→ GIVEN DATA:
◇ ◇ ◇ ◇ ◇ ◇ ◇

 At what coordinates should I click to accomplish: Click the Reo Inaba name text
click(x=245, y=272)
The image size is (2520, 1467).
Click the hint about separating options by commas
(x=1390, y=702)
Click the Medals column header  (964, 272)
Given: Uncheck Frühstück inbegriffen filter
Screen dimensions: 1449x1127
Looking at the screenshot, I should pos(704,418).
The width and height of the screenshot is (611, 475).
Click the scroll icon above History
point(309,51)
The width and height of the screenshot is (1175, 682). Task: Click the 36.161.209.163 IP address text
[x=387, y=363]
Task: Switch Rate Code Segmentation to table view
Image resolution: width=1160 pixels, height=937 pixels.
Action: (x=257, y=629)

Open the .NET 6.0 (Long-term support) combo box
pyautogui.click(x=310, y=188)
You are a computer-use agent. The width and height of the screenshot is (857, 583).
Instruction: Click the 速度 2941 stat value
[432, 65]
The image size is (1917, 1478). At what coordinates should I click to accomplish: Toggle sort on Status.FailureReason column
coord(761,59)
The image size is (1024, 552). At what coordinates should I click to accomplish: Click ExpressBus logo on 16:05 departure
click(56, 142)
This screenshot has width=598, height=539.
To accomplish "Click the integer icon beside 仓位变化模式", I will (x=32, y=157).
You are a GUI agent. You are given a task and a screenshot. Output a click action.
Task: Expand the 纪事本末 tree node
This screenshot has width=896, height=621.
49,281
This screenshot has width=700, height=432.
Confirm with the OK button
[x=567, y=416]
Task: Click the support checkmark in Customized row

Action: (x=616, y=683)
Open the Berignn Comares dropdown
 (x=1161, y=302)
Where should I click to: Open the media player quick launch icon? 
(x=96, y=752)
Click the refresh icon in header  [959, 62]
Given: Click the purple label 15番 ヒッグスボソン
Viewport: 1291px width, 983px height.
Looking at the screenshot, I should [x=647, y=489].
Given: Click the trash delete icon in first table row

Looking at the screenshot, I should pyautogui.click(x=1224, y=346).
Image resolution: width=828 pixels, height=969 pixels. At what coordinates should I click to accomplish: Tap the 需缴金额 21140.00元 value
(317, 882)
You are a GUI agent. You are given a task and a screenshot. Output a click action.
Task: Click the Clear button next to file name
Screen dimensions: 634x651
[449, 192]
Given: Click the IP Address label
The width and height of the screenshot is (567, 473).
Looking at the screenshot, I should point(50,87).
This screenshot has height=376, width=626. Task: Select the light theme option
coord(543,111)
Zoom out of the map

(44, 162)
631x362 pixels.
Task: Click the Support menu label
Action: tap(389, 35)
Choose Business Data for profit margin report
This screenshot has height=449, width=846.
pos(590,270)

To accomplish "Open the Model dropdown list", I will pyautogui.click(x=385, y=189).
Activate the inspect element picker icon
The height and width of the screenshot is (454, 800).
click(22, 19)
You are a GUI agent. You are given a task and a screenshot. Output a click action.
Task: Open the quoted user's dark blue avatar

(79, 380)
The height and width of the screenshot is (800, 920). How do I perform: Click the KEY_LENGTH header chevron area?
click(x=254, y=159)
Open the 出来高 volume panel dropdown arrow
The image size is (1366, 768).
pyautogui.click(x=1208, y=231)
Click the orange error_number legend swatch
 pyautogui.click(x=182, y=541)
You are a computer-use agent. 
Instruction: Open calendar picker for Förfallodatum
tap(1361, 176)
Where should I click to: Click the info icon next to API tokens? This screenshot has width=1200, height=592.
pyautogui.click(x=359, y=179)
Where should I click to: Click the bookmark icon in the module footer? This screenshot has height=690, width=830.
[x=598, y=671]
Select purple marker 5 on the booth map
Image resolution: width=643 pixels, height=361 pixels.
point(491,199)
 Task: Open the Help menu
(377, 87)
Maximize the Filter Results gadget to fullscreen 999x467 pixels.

◇ ◇ ◇ ◇ ◇ ◇ ◇

All lines in the listing above should be written out again exactly.

 At what coordinates should I click to accomplish: Click the Reo Inaba name text
click(x=245, y=272)
The image size is (2520, 1467).
Click the hint about separating options by commas
(x=1390, y=702)
Click the Medals column header  (964, 272)
Given: Uncheck Frühstück inbegriffen filter
Screen dimensions: 1449x1127
Looking at the screenshot, I should pos(704,418).
The width and height of the screenshot is (611, 475).
Click the scroll icon above History
point(309,51)
The width and height of the screenshot is (1175, 682). Task: Click the 36.161.209.163 IP address text
[x=387, y=363]
Task: Switch Rate Code Segmentation to table view
Image resolution: width=1160 pixels, height=937 pixels.
Action: (x=257, y=629)

Open the .NET 6.0 (Long-term support) combo box
pyautogui.click(x=310, y=188)
You are a computer-use agent. The width and height of the screenshot is (857, 583).
Instruction: Click the 速度 2941 stat value
[432, 65]
The image size is (1917, 1478). At what coordinates should I click to accomplish: Toggle sort on Status.FailureReason column
coord(761,59)
The image size is (1024, 552). At what coordinates should I click to accomplish: Click ExpressBus logo on 16:05 departure
click(56, 142)
This screenshot has width=598, height=539.
To accomplish "Click the integer icon beside 仓位变化模式", I will (x=32, y=157).
You are a GUI agent. You are given a task and a screenshot. Output a click action.
Task: Expand the 纪事本末 tree node
This screenshot has width=896, height=621.
49,281
This screenshot has width=700, height=432.
Confirm with the OK button
[x=567, y=416]
Task: Click the support checkmark in Customized row

Action: (x=616, y=683)
Open the Berignn Comares dropdown
 (x=1161, y=302)
Where should I click to: Open the media player quick launch icon? 
(x=96, y=752)
Click the refresh icon in header  [959, 62]
Given: Click the purple label 15番 ヒッグスボソン
Viewport: 1291px width, 983px height.
Looking at the screenshot, I should [x=647, y=489].
Given: Click the trash delete icon in first table row

Looking at the screenshot, I should pyautogui.click(x=1224, y=346).
Image resolution: width=828 pixels, height=969 pixels. At what coordinates should I click to accomplish: Tap the 需缴金额 21140.00元 value
(317, 882)
You are a GUI agent. You are given a task and a screenshot. Output a click action.
Task: Click the Clear button next to file name
Screen dimensions: 634x651
[449, 192]
Given: Click the IP Address label
The width and height of the screenshot is (567, 473).
Looking at the screenshot, I should point(50,87).
This screenshot has height=376, width=626. Task: Select the light theme option
coord(543,111)
Zoom out of the map

(44, 162)
631x362 pixels.
Task: Click the Support menu label
Action: tap(389, 35)
Choose Business Data for profit margin report
This screenshot has height=449, width=846.
pos(590,270)

To accomplish "Open the Model dropdown list", I will pyautogui.click(x=385, y=189).
Activate the inspect element picker icon
The height and width of the screenshot is (454, 800).
click(22, 19)
You are a GUI agent. You are given a task and a screenshot. Output a click action.
Task: Open the quoted user's dark blue avatar

(79, 380)
The height and width of the screenshot is (800, 920). How do I perform: Click the KEY_LENGTH header chevron area?
click(x=254, y=159)
Open the 出来高 volume panel dropdown arrow
The image size is (1366, 768).
pyautogui.click(x=1208, y=231)
Click the orange error_number legend swatch
 pyautogui.click(x=182, y=541)
You are a computer-use agent. 
Instruction: Open calendar picker for Förfallodatum
tap(1361, 176)
Where should I click to: Click the info icon next to API tokens? This screenshot has width=1200, height=592.
pyautogui.click(x=359, y=179)
Where should I click to: Click the bookmark icon in the module footer? This screenshot has height=690, width=830.
[x=598, y=671]
Select purple marker 5 on the booth map
Image resolution: width=643 pixels, height=361 pixels.
point(491,199)
 Task: Open the Help menu
(377, 87)
Maximize the Filter Results gadget to fullscreen 999x467 pixels.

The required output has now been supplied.